There was an episode of Boston Legal where a man was being tried for stealing a woman’s wallet. From her perspective, he came up to her while yelling, took the wallet out of her purse, and ran off. He stopped about a minute later and tried to give the wallet back but she went to the police and had him arrested. The woman had her wallet out in the courtroom to help with the explanation.
The prosecuting attorney asked the man if this was the case. He said that everything she said was true but there was one tiny piece of information lacking that entirely changed the situation. He saw the woman looking through her purse and he distinctly saw her holding his wallet. He ran up to her yelling that she was a thief and snatched his wallet back from her and started running. As he was running he started looking through the wallet and realized that the photos were not his and none of the pieces of identification belonged to him. It was then that he realized that it was not his wallet at all, so he went to give it back. After all this, the attorney asked the man if they were to believe that it could really be possible that it was just a case of mistaken identity and that he really believed that it was his own wallet. Yes, he said, taking out his wallet – one would say it was the twin of the woman’s wallet.
It’s funny on the show, but things like this happen in real life all the time. A person may misplace something of theirs and see a friend of theirs with it a couple of days later and assume that surely the friend must have taken it without asking for it. How could they have done this, we ask ourselves. What kind of friend are they that they would just take my camera without asking me if it would be okay to borrow it first? A few days later after much thought has been put into it and one has burned many calories from being filled with a boiling rage, a sheepish feeling sets in as you find it in a dresser drawer that you put it in while you were cleaning the apartment.

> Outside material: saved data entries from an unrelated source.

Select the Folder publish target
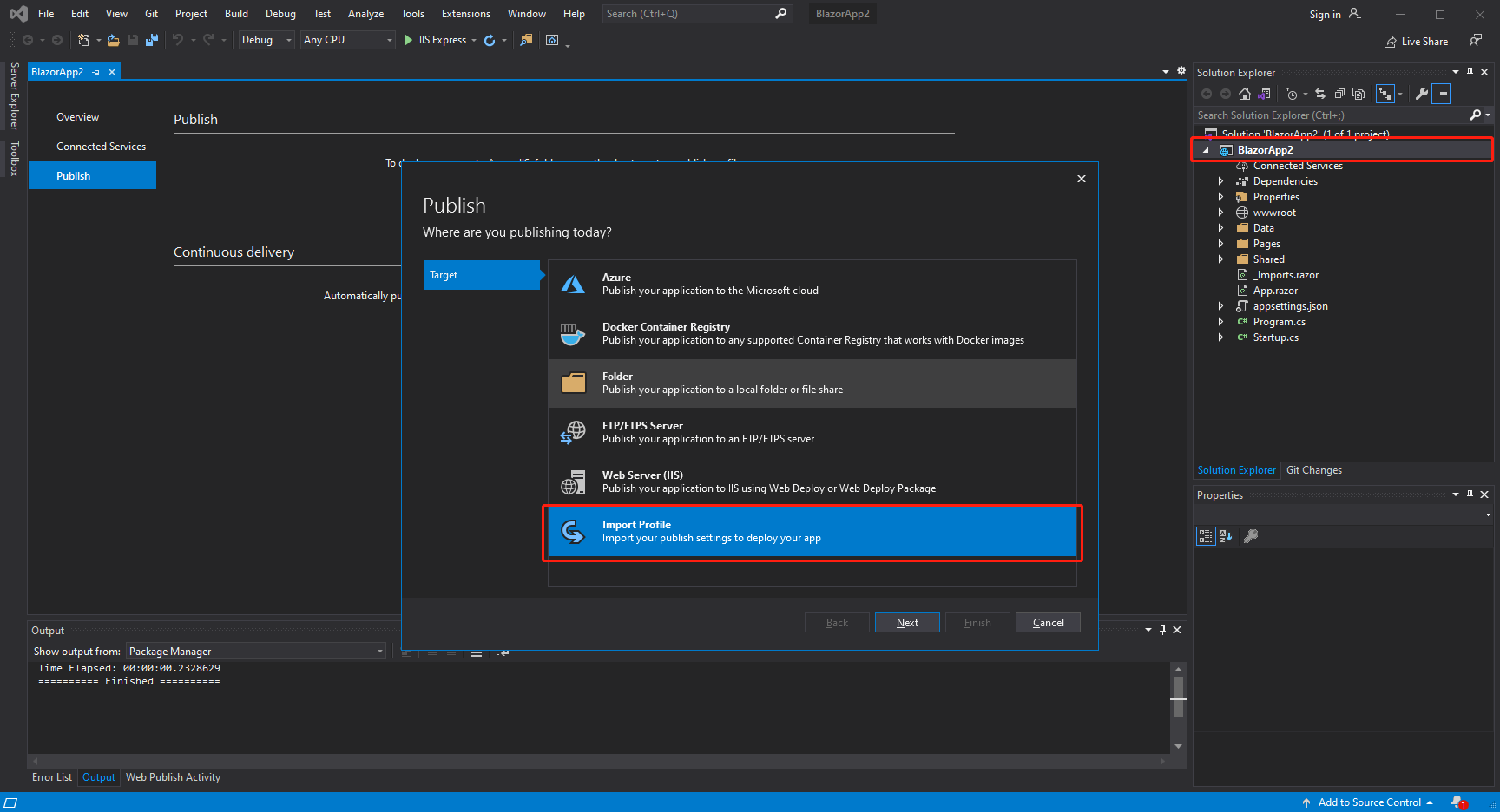1500x812 pixels. [812, 383]
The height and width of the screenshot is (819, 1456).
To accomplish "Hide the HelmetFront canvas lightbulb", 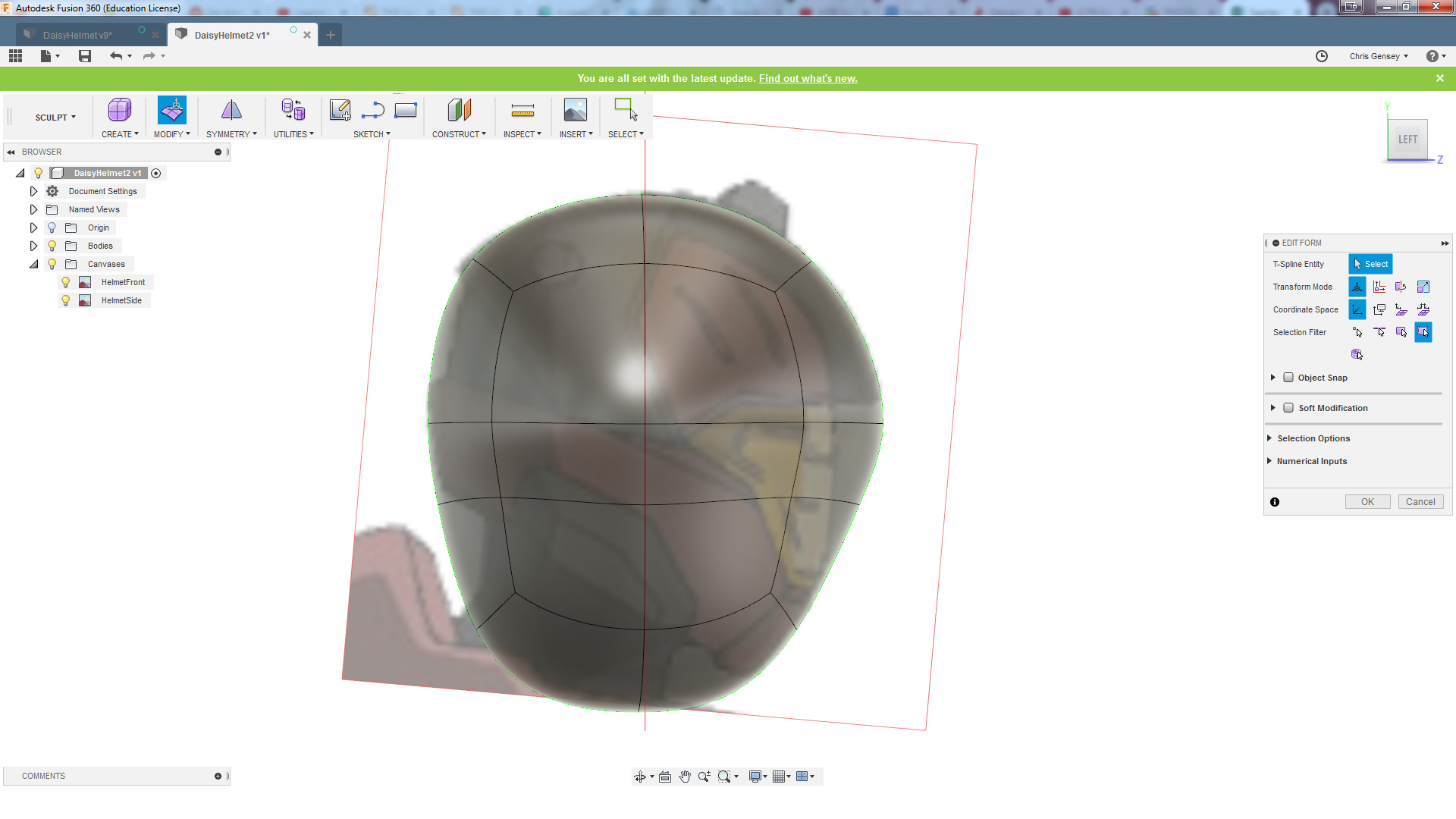I will tap(66, 282).
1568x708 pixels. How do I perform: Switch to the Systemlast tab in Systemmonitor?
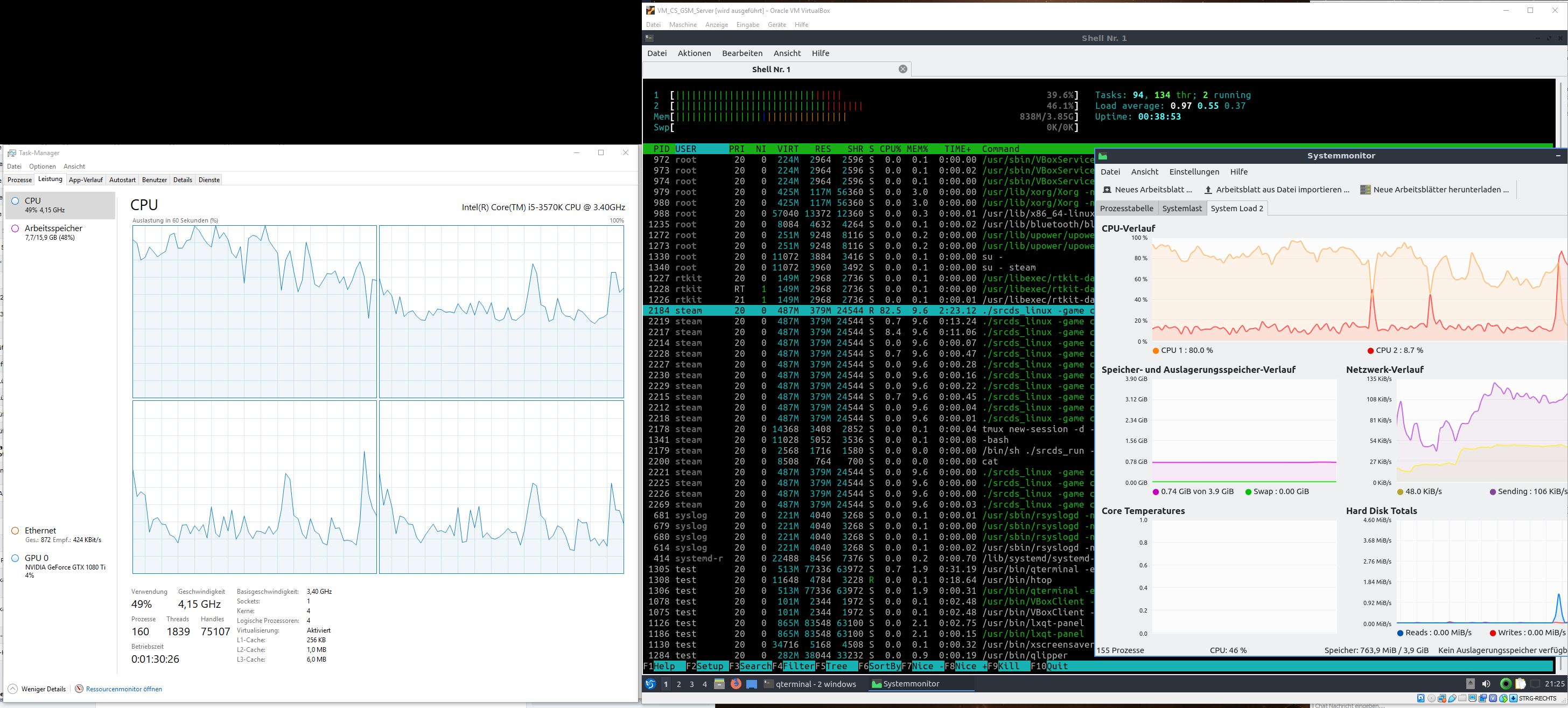point(1181,208)
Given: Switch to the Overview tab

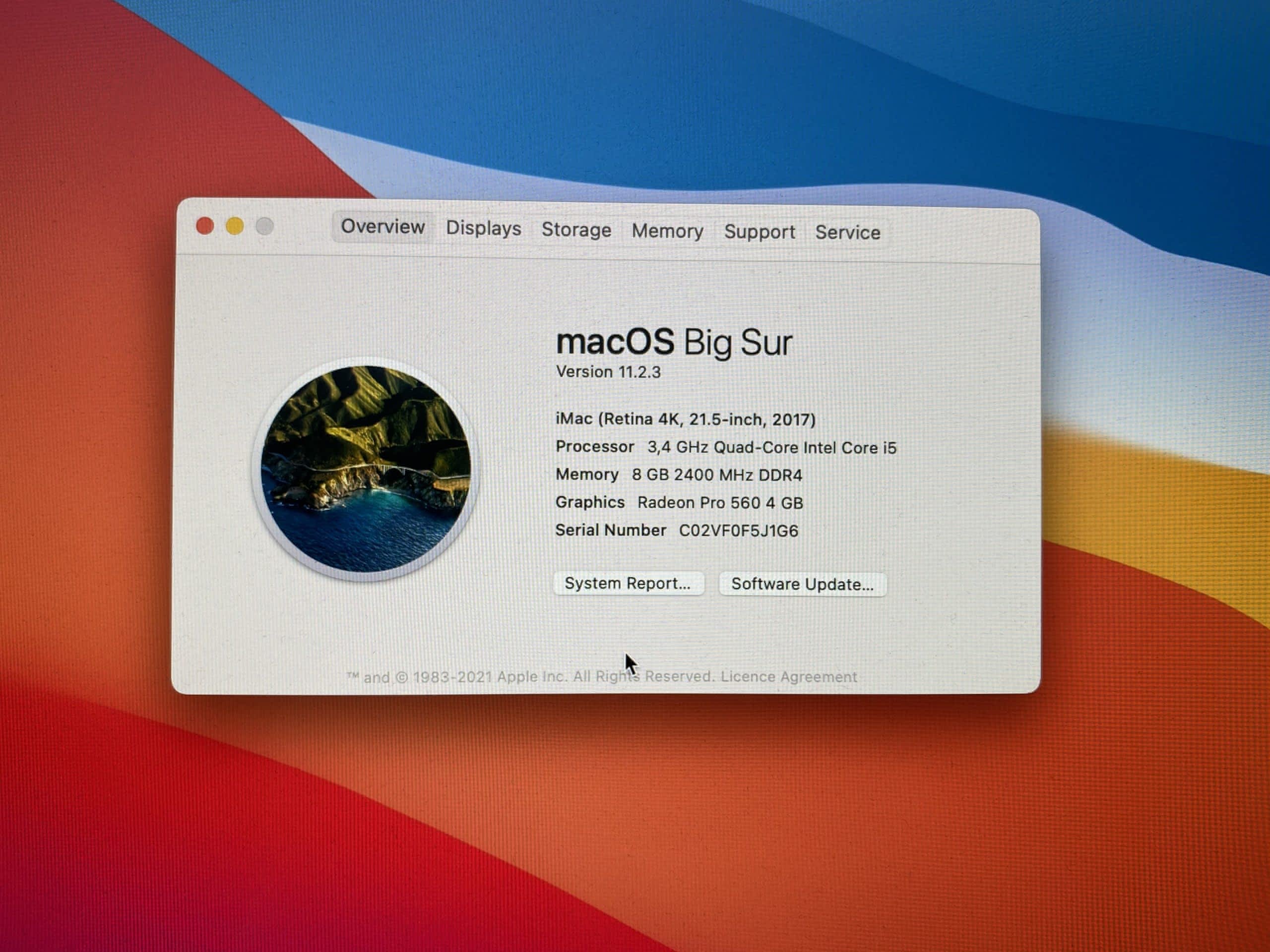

At the end of the day we can assume that people have good intentions in what they are doing or we can think that everyone in some way is greedy and is out to get us. To be sure, the second way of thinking might make us extra cautious – it most likely makes us extra miserable as well. Thinking of the world with such a negative perspective accomplishes nothing but shortening our life and making the world just about as gloomy as we see it – partially because we choose to see it that way. By looking for the good in others and assuming that there was good intention and that perhaps we are missing a different perspective that would change a situation, you can eliminate not only a lot of stress from your own life but enhance the life of others at the same time.